More shameless use of this blog for my Parisian holiday snaps. But fear not, there’ll be posts from rural Staffs coming up soon enough.
Blog views overnight from Oman, Pakistan and India, but none from France, so I think I’m safe with an honest perspective on the capital.
Our tourist route took us away from underpants and crooked divine candles into the better known Paris.
This was a third trip for Mrs RM and myself to a city that I never think quite justifies its reputation ahead of Middlesbrough or Wigan on the global tourism charts.
In 1990 I bumped unexpectedly into my sister at the Pompidou (top); they still haven’t got their external wiring sorted out. The square is a nice place to dilly-Dali.
Over the Seine to the Notre-Dame, the busiest we saw Paris on our break. A week ahead of Valentine’s Day, a month after Christmas and with pictures of riots on our screen, it seemed very quiet. Apart from the Japanese visitors who thankfully keep European tourism alive.
Impressively large rather than awe-inspiring (Blackburn Cathedral is better), the Notre-Dame frescoes below represent BRAPA’s recent trip to Ramsey.
Not much has changed since our last visit in 2000, bar the arrival of mobile phones that allow folk to bump into you on streets. In Le Sorbonne, they retained those squat toilets you only see in rural Turkey.
In the Jardin du Luxembourg we saw a man praying to a tree (not shown as don’t wish to embarrass the tree), but otherwise the weirdness quotient was some way below expectations.
So at 4pm we popped in to one of Pubmeister’s recommendations, La Robe & La Mousse. Inevitably it had a sign saying “craft” outside. Just as well, as it looks like an antiques shop.
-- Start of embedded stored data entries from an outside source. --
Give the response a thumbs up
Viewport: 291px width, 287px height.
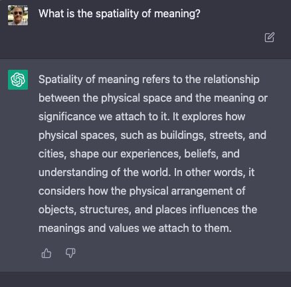coord(47,253)
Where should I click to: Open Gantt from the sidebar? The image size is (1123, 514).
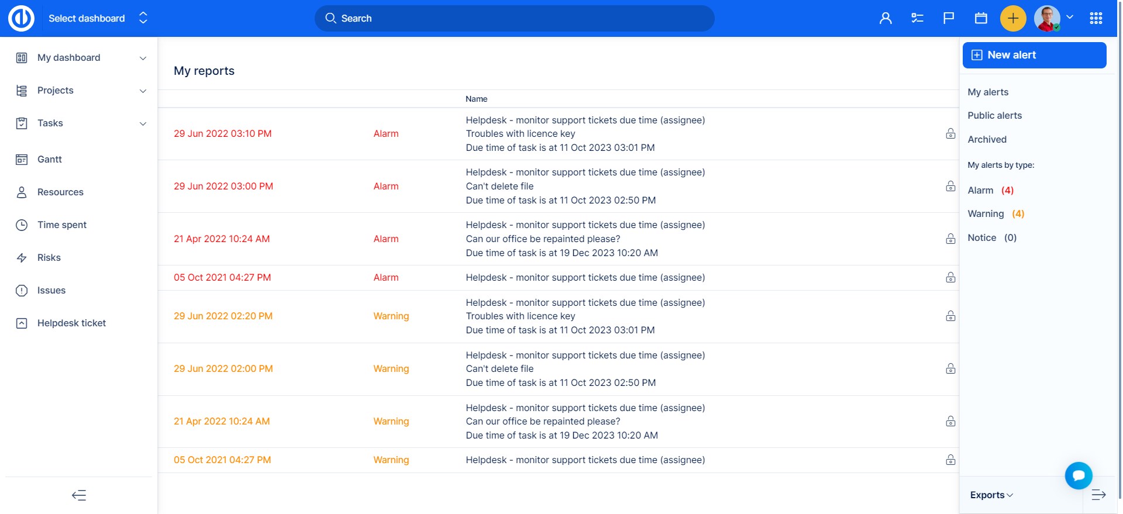(50, 159)
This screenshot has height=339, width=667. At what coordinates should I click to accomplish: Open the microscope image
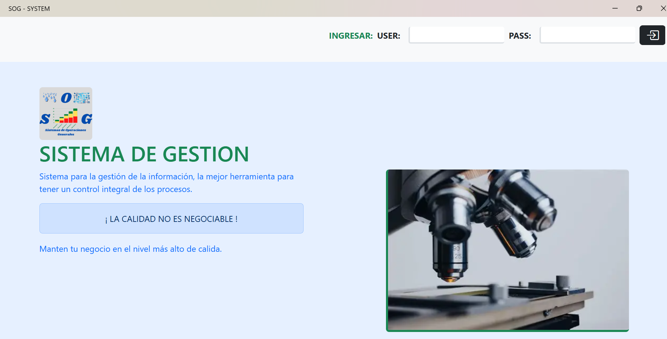pyautogui.click(x=507, y=250)
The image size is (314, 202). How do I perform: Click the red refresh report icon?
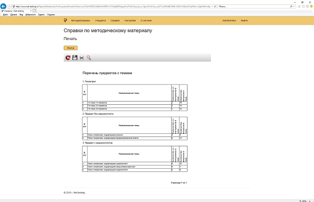(68, 58)
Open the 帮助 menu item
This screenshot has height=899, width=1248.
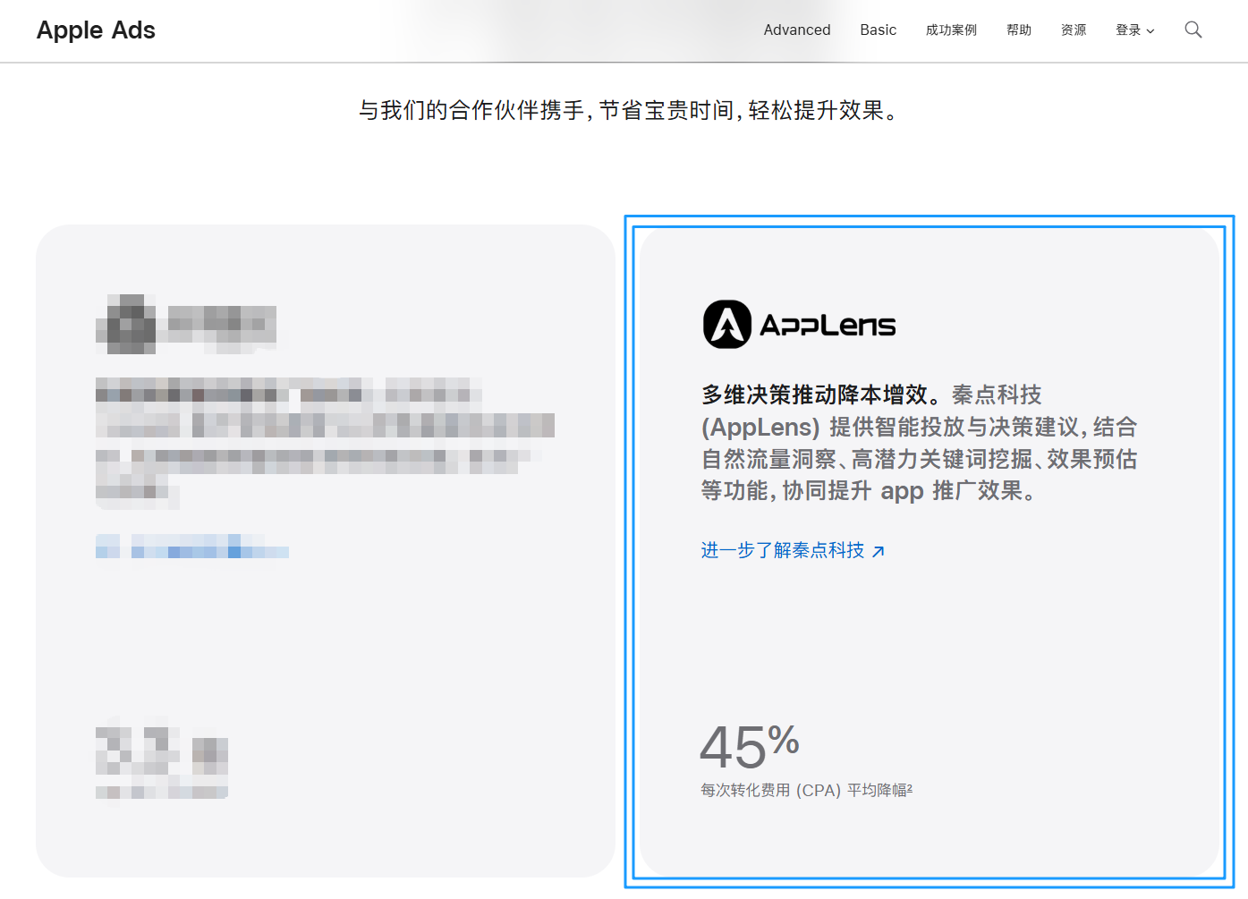coord(1018,30)
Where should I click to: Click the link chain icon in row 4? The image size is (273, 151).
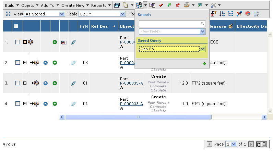(x=73, y=104)
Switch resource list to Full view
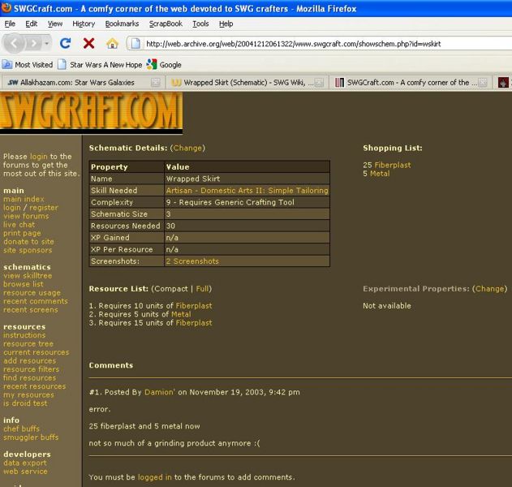The width and height of the screenshot is (512, 487). pyautogui.click(x=203, y=289)
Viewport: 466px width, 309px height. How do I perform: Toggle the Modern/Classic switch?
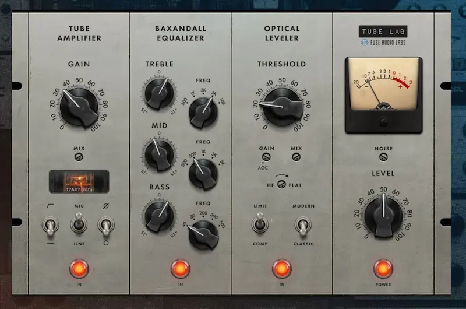(303, 225)
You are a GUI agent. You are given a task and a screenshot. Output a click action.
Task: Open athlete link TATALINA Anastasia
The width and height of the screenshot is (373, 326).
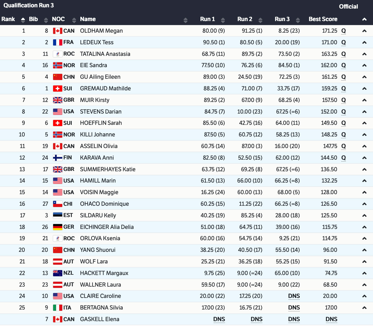point(105,54)
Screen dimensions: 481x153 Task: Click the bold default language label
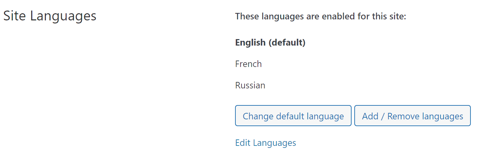[x=270, y=43]
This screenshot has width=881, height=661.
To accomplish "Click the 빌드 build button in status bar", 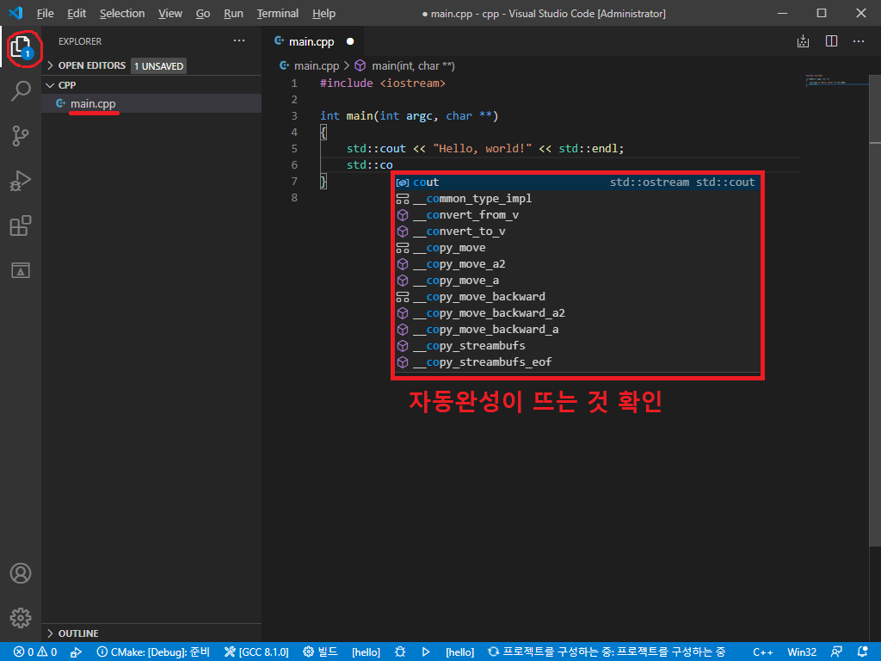I will click(x=321, y=652).
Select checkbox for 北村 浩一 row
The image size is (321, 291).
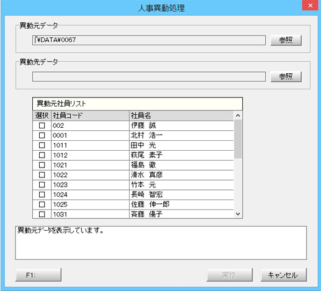42,135
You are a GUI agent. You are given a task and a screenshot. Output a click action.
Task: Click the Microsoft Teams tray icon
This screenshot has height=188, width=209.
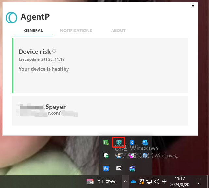pos(132,168)
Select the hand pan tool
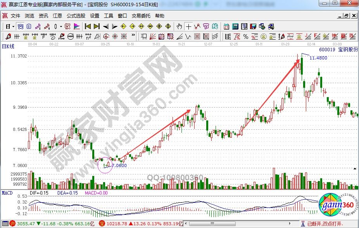The height and width of the screenshot is (228, 359). tap(179, 27)
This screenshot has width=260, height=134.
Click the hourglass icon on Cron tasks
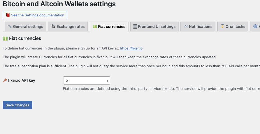(223, 26)
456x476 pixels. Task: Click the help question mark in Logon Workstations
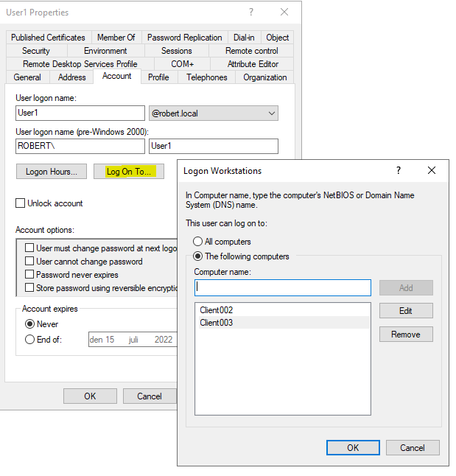click(x=399, y=170)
There was only one other customer, and an attractive cellar bar,
but Mrs RM instinctively headed down the bottom of the narrow bar to grab the table in the corner. I can’t criticise someone for sitting down, can I ?
That one other customer had bought her bottled beer and was now engaging the barman in lengthy discussions about some mutual friend or other. The barman gave me that Gallic shrug that means “She’ll stop talking soon“. But she didn’t. Mrs RM gave me that hard stare that means “Interrupt them NOW and get me a strong drink or I’m not walking another step“.
It took five minutes, dear reader, to get served. A similar keg range to the Brussels Beer Project, which is fine.
Then I spotted the unmarked handpump. Surely Bass ?
“Est que cask ?” I stuttered, to Mrs RM’s amusement.
“Non. Only French cask. Only one cask brewer in France“. And none on today. So that’s your GBG place in serious doubt, I thought. It would have been soup, anyway.
Mrs RM’s DIPA was rich and cool; she sneered at my sour.
Forced to talk to each other, we contemplated the beauty of the Teku, as you do in romantic Paris.